TNI Percepat Proses Pengunduran Diri Letjen Novi Helmy Prasetya dari Dinas Militer

TNI Intensifkan Penyelesaian Administrasi Pengunduran Diri Letjen Novi Helmy Prasetya

Mabes TNI, Jakarta – Proses administrasi pengunduran diri Letnan Jenderal (Letjen) Novi Helmy Prasetya dari dinas militer aktif di Tentara Nasional Indonesia (TNI) tengah dikebut dan diharapkan rampung pada bulan ini. Hal ini disampaikan oleh Kepala Pusat Penerangan (Kapuspen) TNI, Brigadir Jenderal (Brigjen) Kristomei Sianturi, merespons pertanyaan awak media terkait status Letjen Novi yang saat ini menjabat sebagai Direktur Utama (Dirut) PT Badan Urusan Logistik (Bulog), sementara masih tercatat sebagai Staf Khusus (Stafsus) Panglima TNI.

"Proses administrasi sedang berjalan intensif. Tentu ada mekanisme yang harus diikuti, tidak bisa serta merta langsung diputuskan. Kami mohon kesabarannya, dan akan segera kami informasikan perkembangan selanjutnya kepada rekan-rekan media. Insya Allah, dalam bulan ini ada kejelasan. Kami mohon waktu untuk menyelesaikan proses administrasi ini," ujar Brigjen Kristomei di Markas Besar TNI, Cilangkap, Jakarta Timur, Kamis (27/3/2025).

Brigjen Kristomei menjelaskan bahwa penempatan Letjen Novi sebagai Stafsus Panglima TNI secara implisit menunjukkan bahwa yang bersangkutan tidak lagi memegang jabatan struktural di dalam organisasi TNI. Mutasi jabatan ini terjadi setelah Letjen Novi sebelumnya menjabat sebagai Komandan Jenderal (Danjen) Akademi TNI.

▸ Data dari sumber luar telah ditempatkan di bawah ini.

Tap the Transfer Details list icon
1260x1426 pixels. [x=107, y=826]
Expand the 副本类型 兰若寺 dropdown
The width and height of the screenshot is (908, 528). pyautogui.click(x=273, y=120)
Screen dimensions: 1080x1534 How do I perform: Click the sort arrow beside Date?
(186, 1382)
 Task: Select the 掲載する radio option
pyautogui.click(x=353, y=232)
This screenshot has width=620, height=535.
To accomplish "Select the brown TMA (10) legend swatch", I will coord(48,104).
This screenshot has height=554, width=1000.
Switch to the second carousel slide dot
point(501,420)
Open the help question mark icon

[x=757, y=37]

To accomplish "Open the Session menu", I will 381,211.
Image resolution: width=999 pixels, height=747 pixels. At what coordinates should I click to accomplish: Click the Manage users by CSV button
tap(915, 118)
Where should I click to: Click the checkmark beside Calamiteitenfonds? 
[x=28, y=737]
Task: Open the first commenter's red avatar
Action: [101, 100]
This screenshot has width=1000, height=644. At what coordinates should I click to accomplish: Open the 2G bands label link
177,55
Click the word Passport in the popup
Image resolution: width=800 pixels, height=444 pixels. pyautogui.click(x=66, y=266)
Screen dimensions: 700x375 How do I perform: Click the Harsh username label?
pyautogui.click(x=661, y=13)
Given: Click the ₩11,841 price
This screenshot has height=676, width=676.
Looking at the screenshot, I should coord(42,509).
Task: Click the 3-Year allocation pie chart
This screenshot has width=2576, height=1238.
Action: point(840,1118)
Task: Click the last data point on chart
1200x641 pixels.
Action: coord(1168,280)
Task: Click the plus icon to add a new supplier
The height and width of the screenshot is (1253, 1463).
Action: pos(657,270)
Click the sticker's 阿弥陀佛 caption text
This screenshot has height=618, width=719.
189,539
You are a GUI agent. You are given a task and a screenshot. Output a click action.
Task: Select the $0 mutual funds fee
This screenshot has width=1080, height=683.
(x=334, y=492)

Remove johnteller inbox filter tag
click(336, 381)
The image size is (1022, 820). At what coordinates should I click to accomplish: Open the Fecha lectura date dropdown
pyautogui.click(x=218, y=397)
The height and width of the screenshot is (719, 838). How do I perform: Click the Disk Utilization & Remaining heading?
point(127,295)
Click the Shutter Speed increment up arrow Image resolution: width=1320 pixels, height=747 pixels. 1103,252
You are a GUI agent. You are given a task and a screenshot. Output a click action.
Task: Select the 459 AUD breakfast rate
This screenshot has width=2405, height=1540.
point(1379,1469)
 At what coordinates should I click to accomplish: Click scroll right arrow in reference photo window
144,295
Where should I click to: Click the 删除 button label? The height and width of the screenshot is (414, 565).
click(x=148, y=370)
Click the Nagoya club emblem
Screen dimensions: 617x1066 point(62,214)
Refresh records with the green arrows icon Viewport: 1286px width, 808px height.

"Perlu dipahami bahwa saat ini Letjen Novi Helmy Prasetya menjabat sebagai Staf Khusus Panglima TNI. Secara fungsional, ini berarti beliau tidak lagi memegang komando atau jabatan operasional di lingkungan TNI. Beliau ditarik dari posisi Danjen Akademi TNI menjadi Stafsus Panglima TNI," tegas Kapuspen.

Sebelumnya, Panglima TNI Jenderal Agus Subiyanto melalui Kapuspen telah menginstruksikan kepada seluruh prajurit TNI aktif yang menduduki jabatan sipil di luar 14 kementerian/lembaga yang diamanatkan dalam Rancangan Undang-Undang (RUU) TNI untuk segera mengajukan pengunduran diri atau pensiun dini dari dinas militer.

Instruksi ini merupakan tindak lanjut dari komitmen TNI untuk menaati aturan perundang-undangan dan menjaga profesionalisme organisasi. Jenderal Agus Subiyanto menekankan pentingnya pemisahan yang jelas antara peran dan fungsi TNI sebagai alat pertahanan negara dengan jabatan-jabatan sipil yang berada di luar lingkup tugas pokok TNI.

"Panglima TNI telah memberikan arahan yang jelas kepada seluruh prajurit TNI aktif yang bertugas di luar 14 kementerian/lembaga yang diatur dalam revisi UU TNI untuk segera mengambil langkah-langkah yang diperlukan, yaitu mengundurkan diri atau mengajukan pensiun dini," jelas Kapuspen dalam sebuah diskusi daring pada Selasa (25/3/2025).

Langkah ini diambil sebagai wujud komitmen TNI terhadap reformasi internal dan penegakan aturan terkait penempatan personel TNI di jabatan sipil. Diharapkan, dengan adanya penataan ini, TNI dapat lebih fokus pada tugas pokoknya dalam menjaga kedaulatan dan keamanan negara.

Inti dari berita ini:

  • TNI mempercepat proses pengunduran diri Letjen Novi Helmy Prasetya.
  • Letjen Novi saat ini menjabat sebagai Dirut Bulog dan Stafsus Panglima TNI.
  • Panglima TNI telah menginstruksikan prajurit TNI yang menjabat di luar 14 kementerian/lembaga untuk mengundurkan diri.
  • Langkah ini diambil untuk menjaga profesionalisme TNI dan menaati aturan perundang-undangan.